Les lois restrictives, la censure et les coupures de l’accès à Internet dans le monde entier continuent d’avoir un impact sur les droits des enfants à l’information, à la liberté d’expression, au respect de la vie privée et à l’éducation.
J’appelle les gouvernements à prendre des mesures plus décisives et à placer fermement l’intérêt supérieur et les droits des enfants au cœur de leurs politiques et de leurs approches.
Les gouvernements doivent également faire davantage pour obliger les entreprises à rendre des comptes.
De leur côté, les entreprises doivent jouer un rôle beaucoup plus important. Nous savons que de nombreux algorithmes intégrés aux outils et plateformes en ligne utilisent les enfants, dans le but d’élargir et de maintenir des bases d’utilisateurs à des fins lucratives.
Les entreprises technologiques doivent intégrer le respect des droits de l’enfant dans la conception et la mise en œuvre des outils et plateformes numériques, et doivent fournir des garanties adéquates et des garde-fous beaucoup plus élaborés pour leur protection.
Nous devons nous efforcer de créer des environnements en ligne qui permettent aux enfants d’interagir et de s’épanouir, à l’abri des comportements en ligne néfastes et addictifs ou de la comparaison incessante avec leurs pairs.
Les gouvernements et les entreprises ont également la responsabilité de combler le fossé numérique, un écart qui aggrave les discriminations et les inégalités, en particulier au sein des pays du Sud et entre les pays du Sud et les pays du Nord.
Monsieur le Président, jeunes amis,
Les enfants de notre planète sont notre avenir.
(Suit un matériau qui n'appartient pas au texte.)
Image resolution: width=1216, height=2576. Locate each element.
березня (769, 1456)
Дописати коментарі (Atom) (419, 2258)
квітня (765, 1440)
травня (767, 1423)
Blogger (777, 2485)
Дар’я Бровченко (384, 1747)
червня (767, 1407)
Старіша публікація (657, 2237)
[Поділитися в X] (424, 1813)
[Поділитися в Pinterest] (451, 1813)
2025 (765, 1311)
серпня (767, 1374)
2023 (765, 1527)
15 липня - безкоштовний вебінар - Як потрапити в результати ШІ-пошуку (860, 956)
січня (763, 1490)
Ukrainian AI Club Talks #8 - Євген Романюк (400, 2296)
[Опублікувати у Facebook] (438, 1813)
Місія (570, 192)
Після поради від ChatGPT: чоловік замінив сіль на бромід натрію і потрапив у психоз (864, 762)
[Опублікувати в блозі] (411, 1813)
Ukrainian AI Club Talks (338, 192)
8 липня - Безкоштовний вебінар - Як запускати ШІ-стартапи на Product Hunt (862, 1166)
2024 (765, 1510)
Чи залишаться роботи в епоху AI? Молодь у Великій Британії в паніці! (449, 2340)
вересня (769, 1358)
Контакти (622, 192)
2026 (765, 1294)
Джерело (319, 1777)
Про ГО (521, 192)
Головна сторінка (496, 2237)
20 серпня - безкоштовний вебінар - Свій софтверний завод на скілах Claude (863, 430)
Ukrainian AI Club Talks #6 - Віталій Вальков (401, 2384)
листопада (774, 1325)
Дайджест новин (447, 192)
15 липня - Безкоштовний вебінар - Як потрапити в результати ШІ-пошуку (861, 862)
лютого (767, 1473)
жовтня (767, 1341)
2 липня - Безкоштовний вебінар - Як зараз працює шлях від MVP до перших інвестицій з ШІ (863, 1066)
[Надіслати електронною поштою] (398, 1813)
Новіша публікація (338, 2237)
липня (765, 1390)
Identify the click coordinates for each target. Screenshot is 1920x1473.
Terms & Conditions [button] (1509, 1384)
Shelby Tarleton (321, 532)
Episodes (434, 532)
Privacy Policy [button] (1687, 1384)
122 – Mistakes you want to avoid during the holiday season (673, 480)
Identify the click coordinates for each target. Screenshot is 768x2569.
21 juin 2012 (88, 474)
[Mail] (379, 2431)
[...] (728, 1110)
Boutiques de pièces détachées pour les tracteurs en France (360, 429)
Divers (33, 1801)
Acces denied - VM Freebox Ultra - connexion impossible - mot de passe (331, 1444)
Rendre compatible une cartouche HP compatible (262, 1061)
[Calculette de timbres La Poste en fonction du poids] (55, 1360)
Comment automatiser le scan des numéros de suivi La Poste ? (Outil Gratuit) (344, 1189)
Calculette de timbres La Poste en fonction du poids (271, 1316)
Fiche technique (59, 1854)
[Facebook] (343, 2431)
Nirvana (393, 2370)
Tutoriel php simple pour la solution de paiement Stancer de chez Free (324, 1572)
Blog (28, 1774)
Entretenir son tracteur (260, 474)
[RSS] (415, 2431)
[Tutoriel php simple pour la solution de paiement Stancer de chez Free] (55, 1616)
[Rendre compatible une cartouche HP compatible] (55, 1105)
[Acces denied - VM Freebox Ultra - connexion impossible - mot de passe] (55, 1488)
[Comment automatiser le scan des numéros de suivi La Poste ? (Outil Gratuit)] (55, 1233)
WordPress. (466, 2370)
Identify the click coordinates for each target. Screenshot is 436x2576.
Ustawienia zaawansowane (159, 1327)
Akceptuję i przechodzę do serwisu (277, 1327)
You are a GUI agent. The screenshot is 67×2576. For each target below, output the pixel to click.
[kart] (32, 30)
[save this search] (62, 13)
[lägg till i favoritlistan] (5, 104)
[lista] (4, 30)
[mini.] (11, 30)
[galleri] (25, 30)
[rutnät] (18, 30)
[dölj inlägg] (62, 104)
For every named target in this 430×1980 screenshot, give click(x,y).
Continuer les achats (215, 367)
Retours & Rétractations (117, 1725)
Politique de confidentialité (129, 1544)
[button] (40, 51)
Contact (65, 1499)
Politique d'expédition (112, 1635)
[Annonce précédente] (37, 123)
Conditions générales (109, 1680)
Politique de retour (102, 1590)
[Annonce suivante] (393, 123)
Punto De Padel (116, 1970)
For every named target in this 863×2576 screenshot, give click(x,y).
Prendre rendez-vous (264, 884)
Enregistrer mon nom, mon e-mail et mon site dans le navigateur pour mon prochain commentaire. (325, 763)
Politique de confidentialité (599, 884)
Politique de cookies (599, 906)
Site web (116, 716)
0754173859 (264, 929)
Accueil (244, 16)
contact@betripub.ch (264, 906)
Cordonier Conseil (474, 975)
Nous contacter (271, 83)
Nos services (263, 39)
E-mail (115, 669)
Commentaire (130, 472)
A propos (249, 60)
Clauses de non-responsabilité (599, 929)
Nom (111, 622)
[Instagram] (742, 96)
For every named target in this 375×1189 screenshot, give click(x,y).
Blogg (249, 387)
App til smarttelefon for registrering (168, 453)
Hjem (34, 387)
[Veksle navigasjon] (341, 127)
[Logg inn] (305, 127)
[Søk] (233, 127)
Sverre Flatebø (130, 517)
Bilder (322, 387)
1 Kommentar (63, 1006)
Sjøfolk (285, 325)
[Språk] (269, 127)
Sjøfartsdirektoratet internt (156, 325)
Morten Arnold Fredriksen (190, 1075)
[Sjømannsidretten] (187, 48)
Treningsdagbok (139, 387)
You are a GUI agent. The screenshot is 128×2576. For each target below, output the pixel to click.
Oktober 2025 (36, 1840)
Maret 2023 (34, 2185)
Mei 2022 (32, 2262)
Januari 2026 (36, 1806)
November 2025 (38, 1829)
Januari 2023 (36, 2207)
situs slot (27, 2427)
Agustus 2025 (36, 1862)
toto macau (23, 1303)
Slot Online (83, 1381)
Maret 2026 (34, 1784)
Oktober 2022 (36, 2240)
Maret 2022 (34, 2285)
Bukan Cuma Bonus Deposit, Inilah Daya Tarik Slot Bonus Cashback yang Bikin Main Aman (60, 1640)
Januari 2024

Vous êtes également notre présent.
Vous ne pouvez pas être réduits à une « base d’utilisateurs » privée de tout rôle humain.
Vos droits doivent être protégés, y compris le droit d’être entendu.
Nous avons besoin de la participation des enfants, de votre énergie et de votre volonté de changer ce monde pour le meilleur, en ligne comme hors ligne.
Je vous demande aujourd’hui d’imaginer ce qui se passerait si nous construisions un monde en ligne dans l’intérêt supérieur des enfants, où ceux-ci pourraient profiter en toute sécurité de toutes les possibilités que la technologie peut leur offrir.
Je me réjouis de cette conversation et de ce dialogue interactif.
Merci.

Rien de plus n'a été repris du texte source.